=== Document text ===

The Bible forbids this sin under the name "talebearing" (Lev. 19:16; Prov. 11:13; 18:8; 20:19; 26:20). It refers to passing on some tidbit of news that should not be circulated. What should not be circulated?

  1. Anything false (Exod. 20:16). Not being sure that it is false is insufficient as self-protection. If it turns out to be false despite your gamble that it is true, God will hold you guilty of breaking the commandment. Therefore, certified truth is the only safe conversation.
  2. Anything harmful (Jas. 3:8-10).
  3. Anything not edifying (Eph. 4:29).
  4. Anything that the people concerned view as private. The rightful judge of whether talk is really gossip is not anyone doing the talking, but the persons being talked about.

If someone else approaches you with tantalizing but improper information, how should you respond? It is best to refuse hearing it, if possible. But if the gossiper catches you unaware and shares the unwanted news before you can protest, you must suspend belief and afterward keep the news to yourself. Don't believe it. Don't relay it to others. Remember that there are two sides to any story. What seems totally believable in the mouth of a gossiper may look pretty foolish in the light of full truth.

Whether the gossip is true or false, you have a responsibility to tell the gossiper that he is sinning against the people concerned. You must exhort him either to keep silent or, if he is expressing a personal grievance, to handle it in a Biblical manner, by taking it directly to those who have aggrieved him (Matt. 18:15-17). Jesus makes it clear that we should never speak criticism of our brother unless he is present to defend himself. If the gossiper is unwilling to do right, and if the matter is serious, you must let the concerned people know about the gossip so that they can defend their reputations from further damage.

To relay the good news that someone is getting married or the bad news that someone has died is not gossip, because no one is unjustly hurt by it. True gossip, lurking in the shadows with words of mockery or evil accusation, is wrong for many reasons.

  1. It is unloving. To circulate a negative report about someone without his knowledge is unloving, because it is not the way that you yourself would want to be treated
  2. It is always in some measure untrue. It is untrue if only because it gives one person’s perspective. Indeed, it may be altogether false even though it sounds absolutely convincing. Therefore, gossip is a form of lying.
  3. It is unjust. At the heart of our judicial system are three principles of justice: 1) a man is innocent until proven guilty, 2) a man accused has the right to present the best possible case in his own defense, and 3) a man accused has the right to confront and cross-examine his accusers. Except where these principles are honored, judgment should be withheld. Yet gossip trashes them all. Needless to say, the standard of justice among Christians should be no less demanding than that upheld by secular law.
  4. It is destructive. It tramples underfoot a person’s valued possession, his good name. It vandalizes his reputation. Moreover, if the gossip is what Christians are saying about a fellow Christian, it may leak beyond the borders of the church and harm the reputation of the church itself, confirming scoffers in their claim that all Christians are hypocrites. They will reach the same conclusion whether they believe the gossip (then the accused is a hypocrite) or not believe it (then the tale-bearers are the hypocrites).
  5. It is malicious. The motive behind gossip is never love. To speak evil about a brother always arises from love’s opposite, malice. To gossip behind someone’s back puts you in the same league as the unscrupulous and vicious enemies of Jesus (John 7:45-52).

=== Recorded data ===

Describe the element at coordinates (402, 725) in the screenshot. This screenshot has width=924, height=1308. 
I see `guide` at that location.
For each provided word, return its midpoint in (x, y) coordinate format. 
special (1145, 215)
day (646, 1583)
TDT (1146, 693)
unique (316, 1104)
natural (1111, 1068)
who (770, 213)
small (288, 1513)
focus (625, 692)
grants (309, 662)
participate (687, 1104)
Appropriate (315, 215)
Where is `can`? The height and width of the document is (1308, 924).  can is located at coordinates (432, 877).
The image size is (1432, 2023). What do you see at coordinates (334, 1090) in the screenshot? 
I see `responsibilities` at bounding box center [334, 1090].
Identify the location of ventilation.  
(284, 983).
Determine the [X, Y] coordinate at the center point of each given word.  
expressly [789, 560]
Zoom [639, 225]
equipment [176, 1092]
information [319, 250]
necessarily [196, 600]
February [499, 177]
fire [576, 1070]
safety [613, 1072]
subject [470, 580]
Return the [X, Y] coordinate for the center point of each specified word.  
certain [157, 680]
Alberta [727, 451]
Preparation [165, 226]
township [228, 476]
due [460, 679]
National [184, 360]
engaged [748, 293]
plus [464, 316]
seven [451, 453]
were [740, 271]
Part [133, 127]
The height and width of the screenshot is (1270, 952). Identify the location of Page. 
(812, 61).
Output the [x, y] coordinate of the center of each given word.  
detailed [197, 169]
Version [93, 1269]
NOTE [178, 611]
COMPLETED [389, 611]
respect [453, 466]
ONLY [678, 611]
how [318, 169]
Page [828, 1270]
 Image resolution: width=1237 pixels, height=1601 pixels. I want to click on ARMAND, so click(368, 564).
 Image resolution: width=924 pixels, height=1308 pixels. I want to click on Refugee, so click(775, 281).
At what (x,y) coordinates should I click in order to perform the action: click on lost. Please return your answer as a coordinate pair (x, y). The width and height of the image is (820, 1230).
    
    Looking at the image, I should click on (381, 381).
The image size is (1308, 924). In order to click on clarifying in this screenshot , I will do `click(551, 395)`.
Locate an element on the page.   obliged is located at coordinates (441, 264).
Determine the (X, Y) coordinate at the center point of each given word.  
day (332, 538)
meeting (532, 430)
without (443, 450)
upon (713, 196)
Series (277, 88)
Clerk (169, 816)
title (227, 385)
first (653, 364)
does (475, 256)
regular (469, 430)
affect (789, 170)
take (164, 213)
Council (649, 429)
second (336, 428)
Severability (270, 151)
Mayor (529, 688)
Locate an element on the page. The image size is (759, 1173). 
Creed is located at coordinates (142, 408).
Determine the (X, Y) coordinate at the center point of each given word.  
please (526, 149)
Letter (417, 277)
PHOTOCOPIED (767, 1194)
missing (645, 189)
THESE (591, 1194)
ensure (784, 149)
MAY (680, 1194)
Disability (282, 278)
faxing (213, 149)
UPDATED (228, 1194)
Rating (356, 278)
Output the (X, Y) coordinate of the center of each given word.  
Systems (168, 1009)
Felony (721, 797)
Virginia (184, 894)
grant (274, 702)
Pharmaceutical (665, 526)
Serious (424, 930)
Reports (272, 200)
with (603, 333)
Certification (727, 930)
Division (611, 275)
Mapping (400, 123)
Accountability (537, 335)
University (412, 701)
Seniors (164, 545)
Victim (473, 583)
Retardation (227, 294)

===

### Goal
From the text on gossip, duplicate word for word the passage from "1. Anything false" up to and including "edifying (Eph. 4:29).".

### Full response
1. Anything false (Exod. 20:16). Not being sure that it is false is insufficient as self-protection. If it turns out to be false despite your gamble that it is true, God will hold you guilty of breaking the commandment. Therefore, certified truth is the only safe conversation.
  2. Anything harmful (Jas. 3:8-10).
  3. Anything not edifying (Eph. 4:29).